_INSTRUCTIONS TO FOLLOW_
Please count how many lines below contain the word "Open" and give nothing but that figure.
DATASET CONTENT Start Marker
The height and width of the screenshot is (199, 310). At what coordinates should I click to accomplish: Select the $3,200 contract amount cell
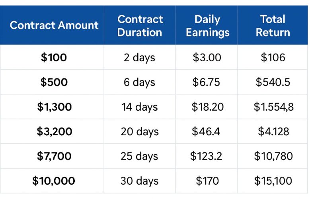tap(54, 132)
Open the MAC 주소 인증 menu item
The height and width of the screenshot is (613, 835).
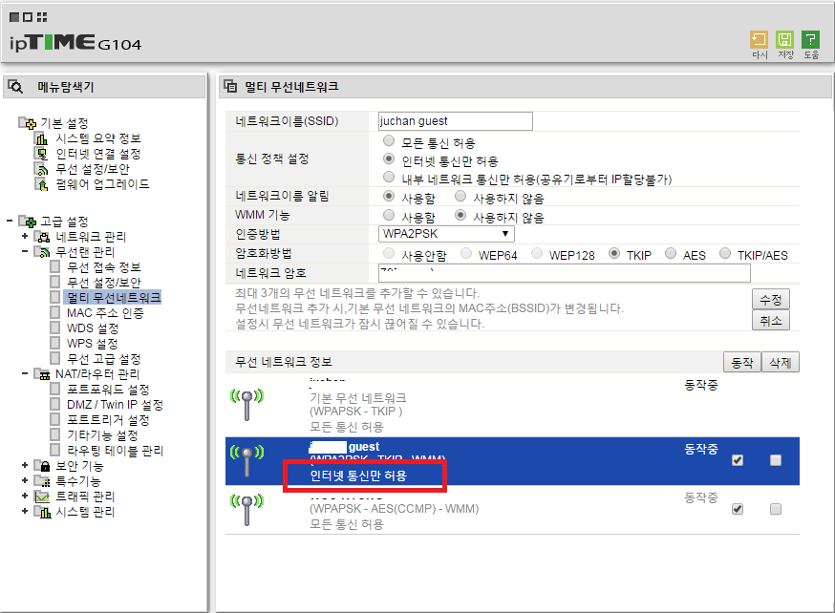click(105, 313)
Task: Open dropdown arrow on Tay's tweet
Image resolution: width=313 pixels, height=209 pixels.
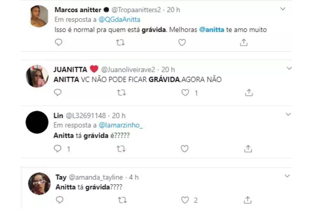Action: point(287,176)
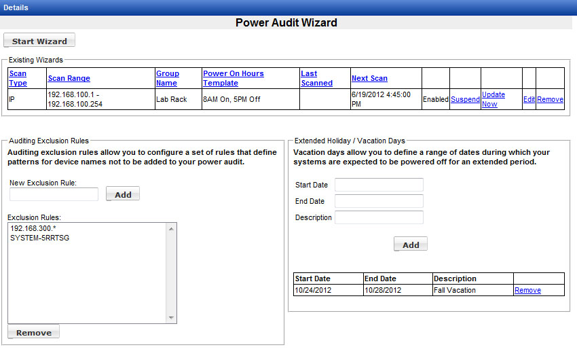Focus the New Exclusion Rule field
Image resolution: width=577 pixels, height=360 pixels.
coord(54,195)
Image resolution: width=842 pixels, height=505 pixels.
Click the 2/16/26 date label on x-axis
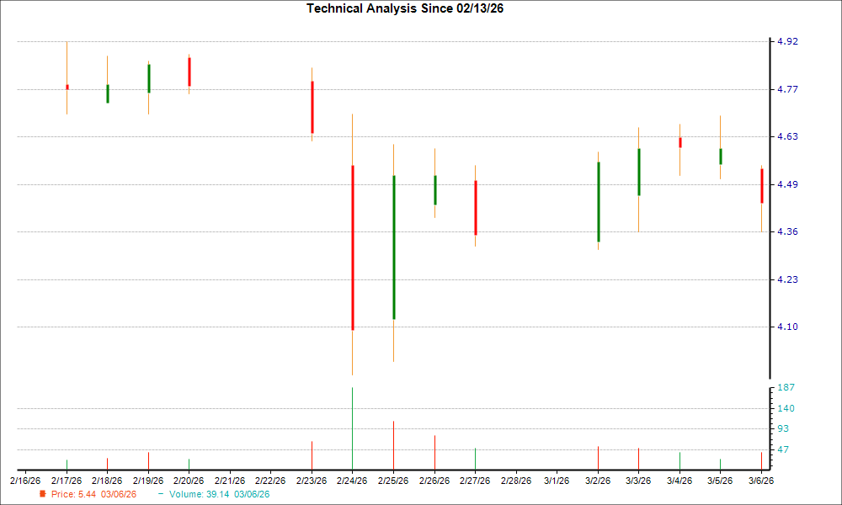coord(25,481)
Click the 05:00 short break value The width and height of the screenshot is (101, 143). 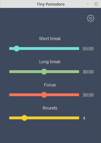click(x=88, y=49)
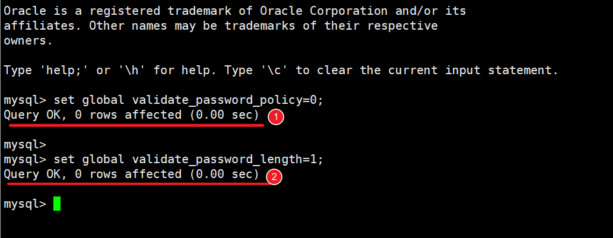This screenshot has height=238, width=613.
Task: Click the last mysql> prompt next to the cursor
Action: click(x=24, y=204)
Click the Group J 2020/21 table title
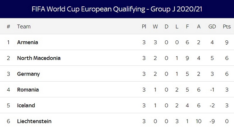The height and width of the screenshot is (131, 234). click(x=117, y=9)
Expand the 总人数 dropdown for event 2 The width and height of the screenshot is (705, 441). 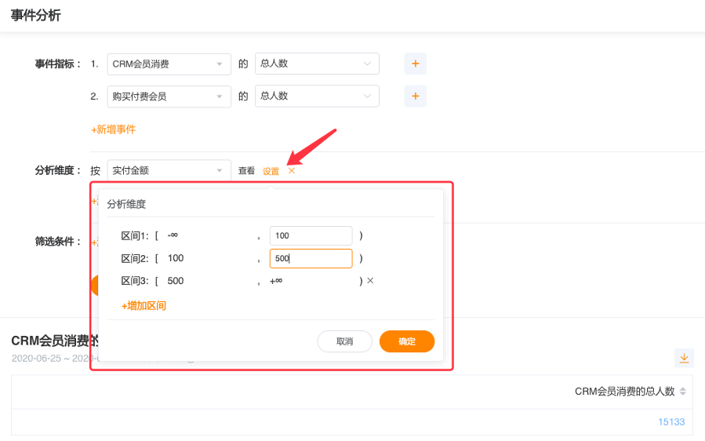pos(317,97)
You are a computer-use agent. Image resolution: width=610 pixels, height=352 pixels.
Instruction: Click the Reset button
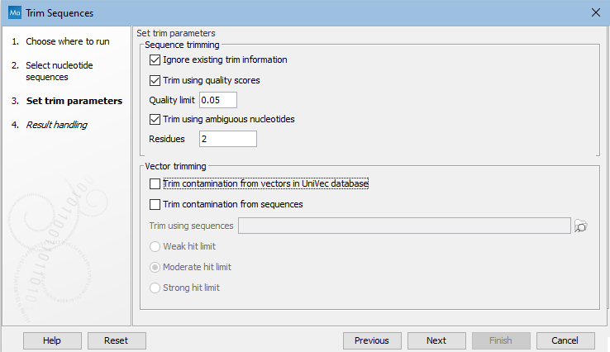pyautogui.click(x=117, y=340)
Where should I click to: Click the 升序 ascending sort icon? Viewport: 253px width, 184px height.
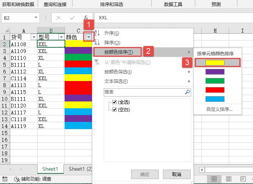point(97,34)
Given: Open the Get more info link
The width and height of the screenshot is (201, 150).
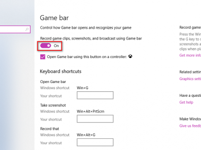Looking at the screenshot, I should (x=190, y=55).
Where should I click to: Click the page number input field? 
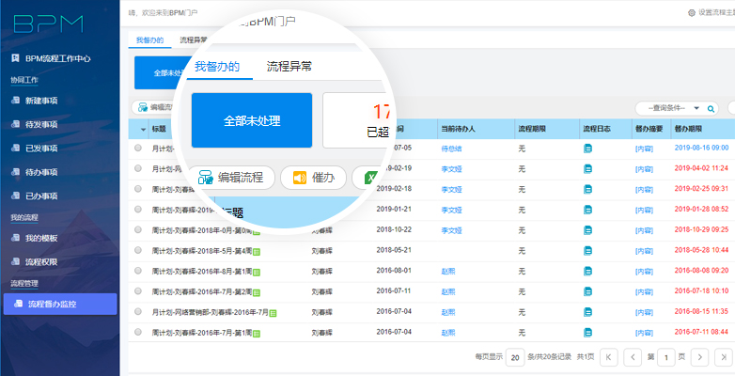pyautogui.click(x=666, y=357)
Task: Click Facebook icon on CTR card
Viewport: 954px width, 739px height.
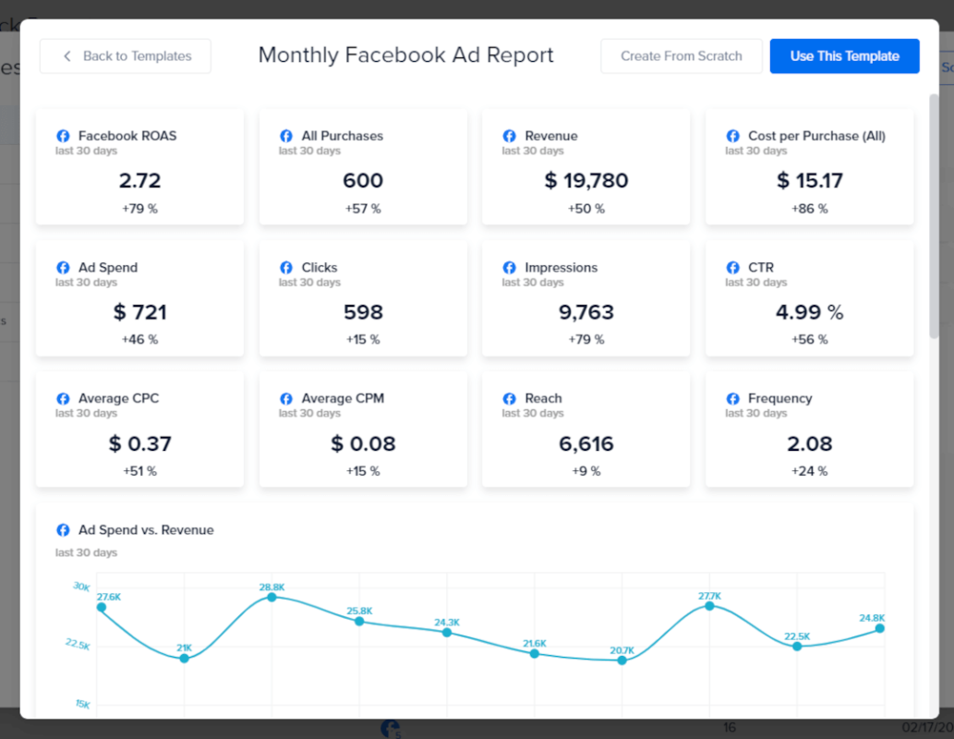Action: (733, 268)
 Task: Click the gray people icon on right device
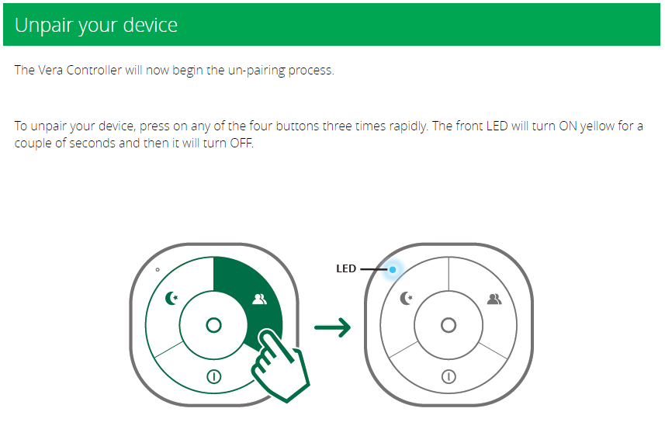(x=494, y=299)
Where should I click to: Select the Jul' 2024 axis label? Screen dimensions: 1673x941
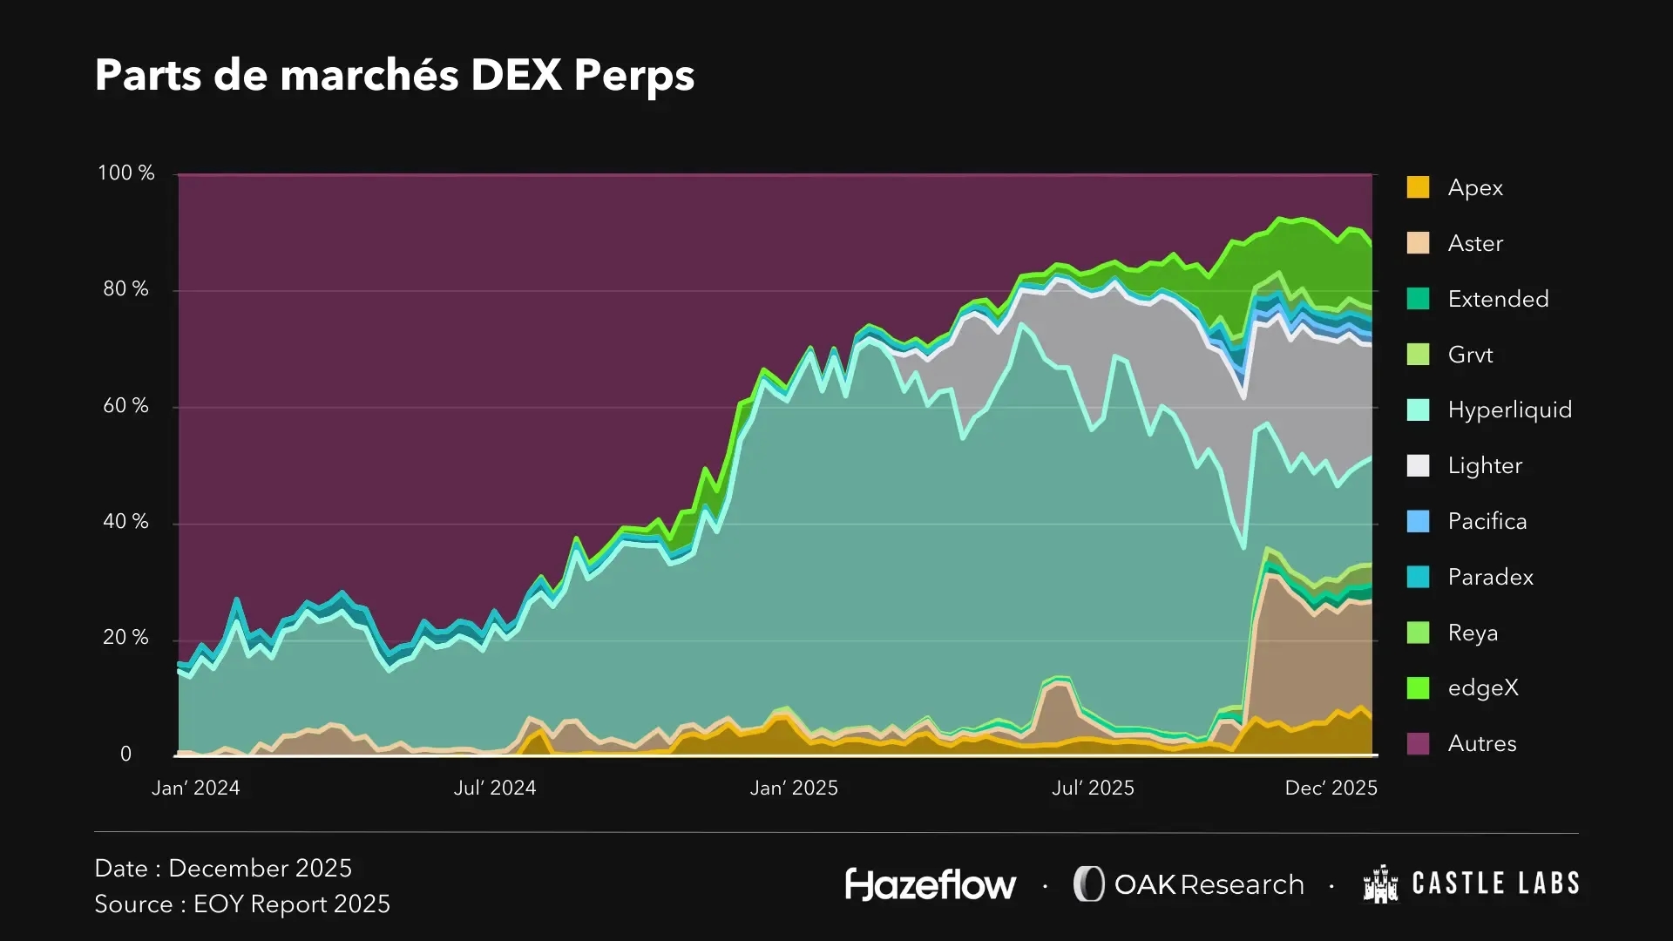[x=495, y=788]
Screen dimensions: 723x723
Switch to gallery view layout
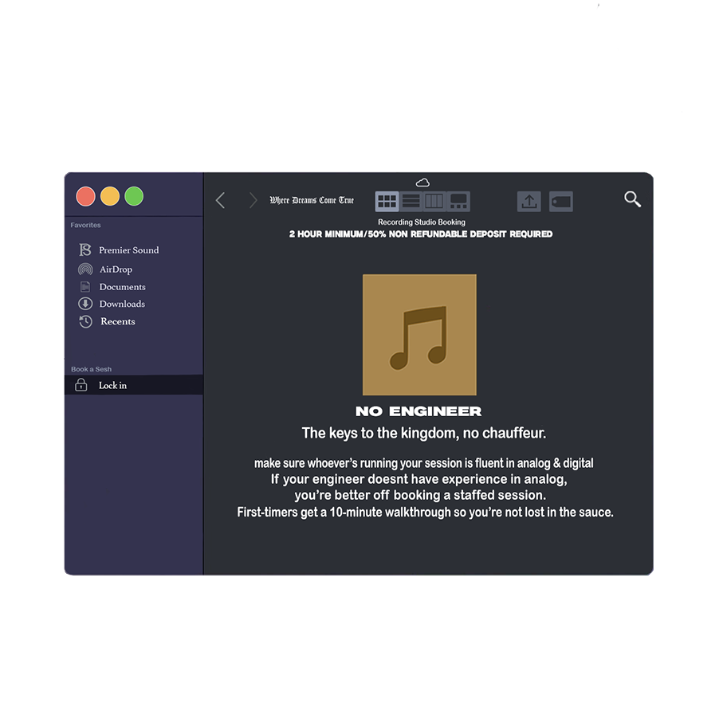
DATASET CONTENT End Marker
_OUTPUT_
3